L’ambassade des États-Unis a annoncé cette semaine la livraison de 20 véhicules blindés à la Force de Répression des Gangs (FRG), une initiative présentée comme un renforcement de l’engagement américain en faveur de la sécurité en Haïti. Sur le terrain, cependant, cette aide est accueillie avec une forte dose de scepticisme par des observateurs qui pointent du doigt des équipements inadaptés et un manque criant de stratégie globale.
Dans un communiqué publié sur sa page Facebook officielle le mardi 7 octobre 2025, l’ambassade américaine a expliqué que cette livraison a été effectuée par le biais du Bureau des affaires internationales des stupéfiants et de la répression (INL) du Département d’État. L’objectif déclaré est de « renforcer les capacités opérationnelles » de la FRG et de la Police Nationale d’Haïti (PNH) dans leur lutte acharnée contre les groupes armés qui paralysent le pays.
« Cette initiative témoigne de l’engagement continu des États-Unis en faveur de la sécurité en Haïti », a assuré l’ambassade, soulignant que cette aide s’inscrit dans le cadre d’une coopération bilatérale de longue date.
Cette livraison soulève de vives préoccupations. Ces modèles de blindés similaires, déjà fournis à la présidente Mission multinationale d’appui à la sécurité (MMAS), ont été jugés « inappropriés » par rapport aux réalités du terrain haïtien.
Au-delà de la question de l’équipement, c’est toute la stratégie de mise en place de la FRG qui est remise en cause. Des acteurs estiment que les États-Unis ont « mal démarré » dans l’opérationnalisation de cette force.
« On a l’impression d’assister à une opération de communication plus qu’à une réelle volonté d’aider à résoudre la crise sécuritaire qui ronge Haïti », déplore un observateur. « Washington envoie du matériel, mais où est la stratégie coordonnée pour le déploiement rapide et effectif de la nouvelle force anti-gangs? », se demande cet observateur.
Par ailleurs, l’initiative américaine semble manquer de soutien international. Selon des informations diplomatiques, certains pays concernés se seraient montrés réticents à s’engager pleinement dans la FRG.
Dans un entretien exclusif CTN mercredi, l’ancien chargé d’affaires américain en Haïti, Luis Moreno, a averti que les soldats de la force de répression des gangs pourraient ne pas être déployés en Haïti dans un futur proche.

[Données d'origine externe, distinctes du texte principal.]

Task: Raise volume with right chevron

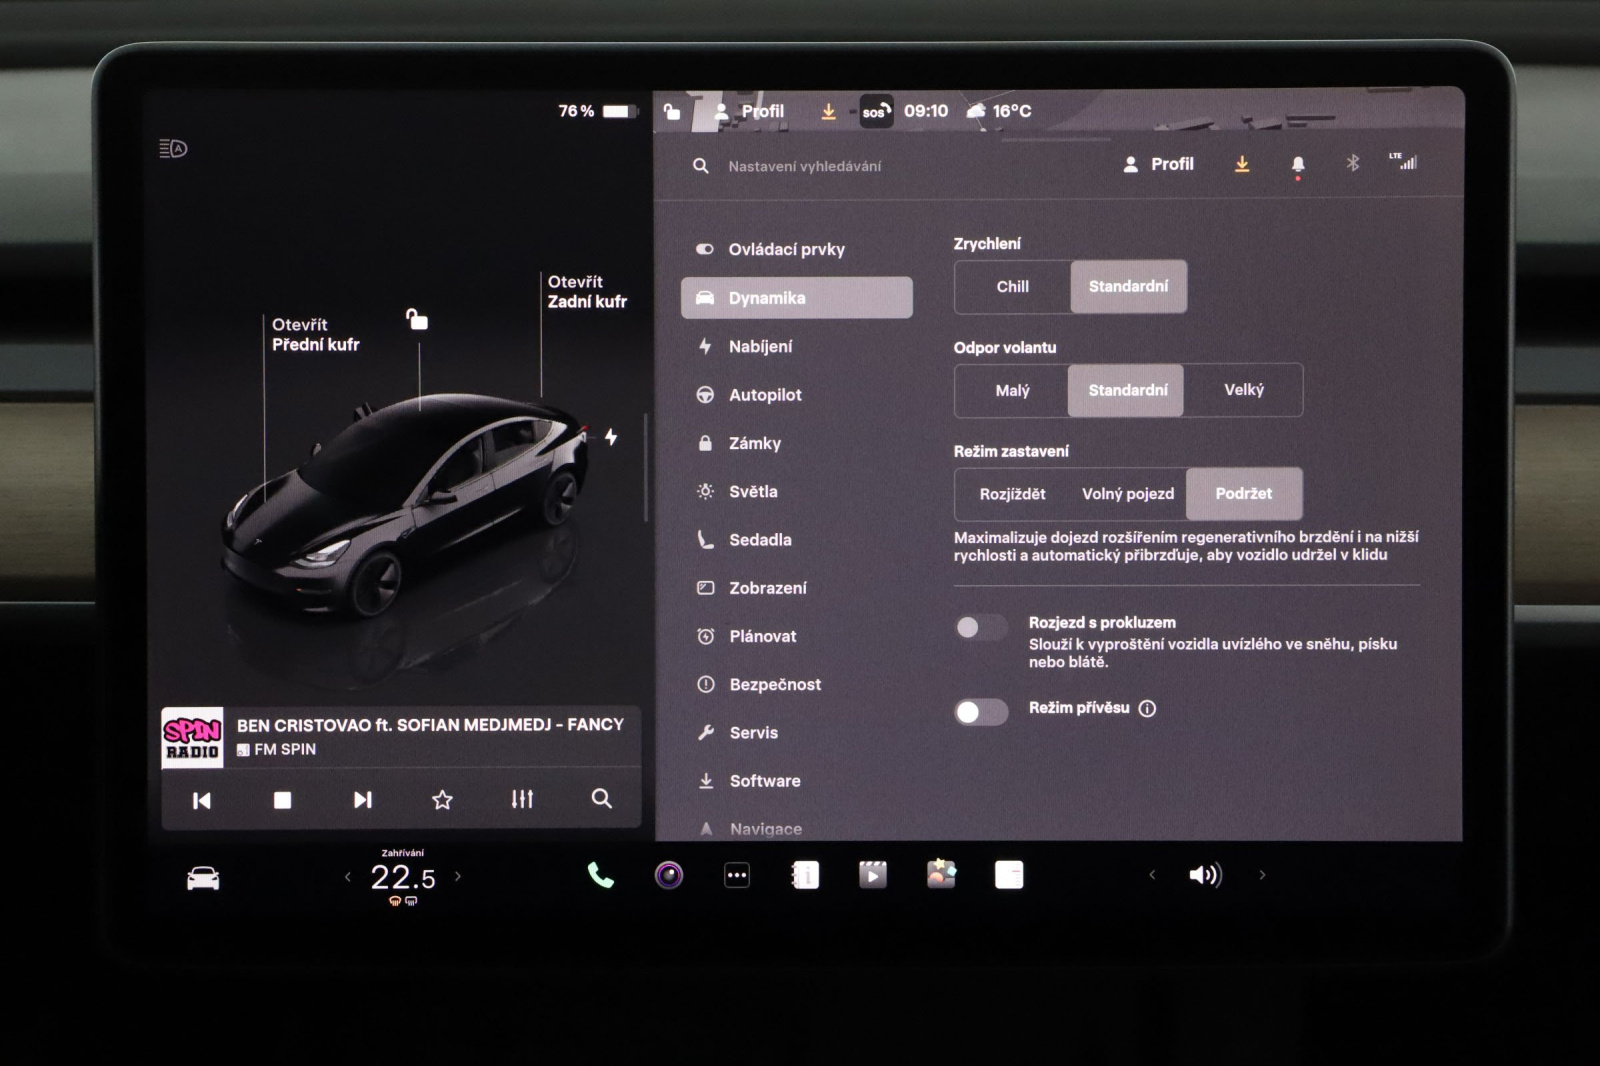Action: pyautogui.click(x=1262, y=875)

Pour Moreno, cela prendrait au moins 6 mois pour que le peuple haïtien puisse commencer à voir les premiers soldats débarquer.
Le diplomate retraité déplore le fait qu’aucun pays n’ait pris l’engagement formel en ce qui concerne la contribution en troupe.

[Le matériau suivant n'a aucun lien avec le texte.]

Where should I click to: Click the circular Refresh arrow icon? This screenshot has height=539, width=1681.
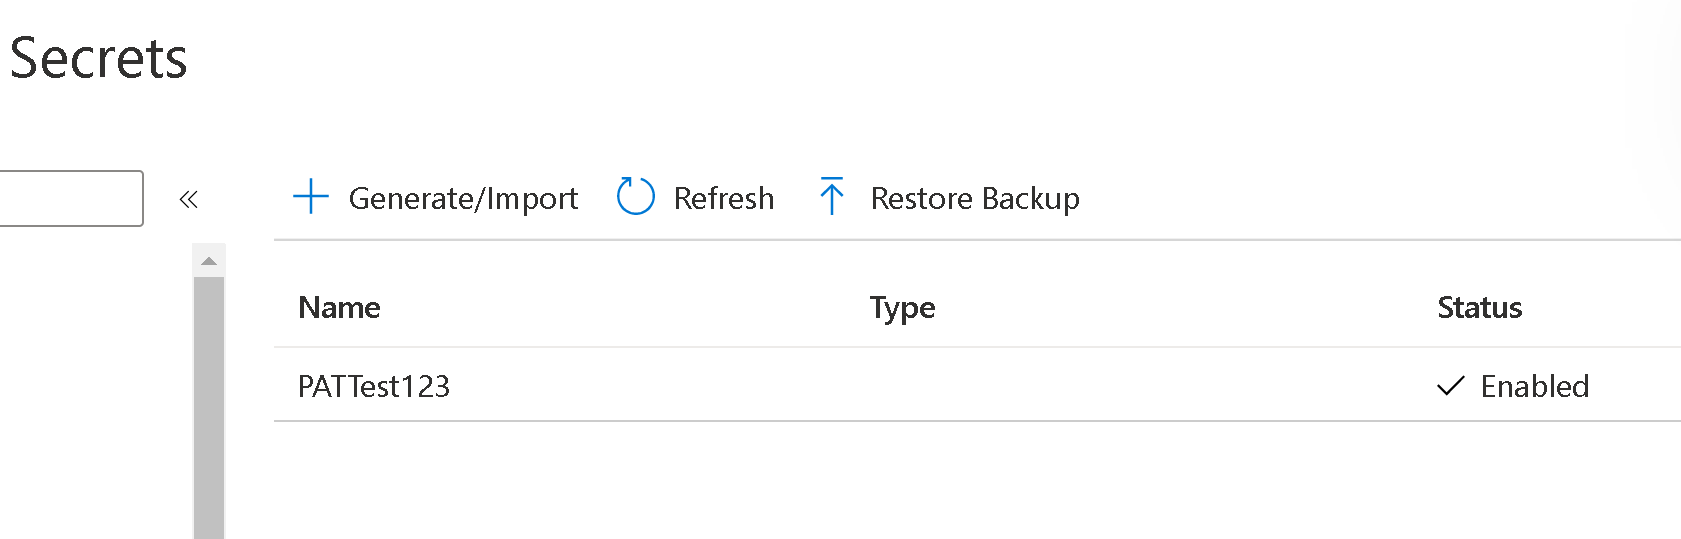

Alors que la population haïtienne continue de souffrir au quotidien de l’extrême violence des gangs, la dernière livraison américaine est perçue avec un optimisme des plus réservés. Si le geste confirme que la crise haïtienne reste une priorité pour Washington, il met aussi en lumière le fossé entre les annonces diplomatiques et les réalités complexes d’un terrain qui demande bien plus que des blindés pour retrouver la paix. La crédibilité de la FRG, et de ses soutiens, se jouera non pas dans les showrooms, mais dans sa capacité concrète à rendre leurs rues aux Haïtiens.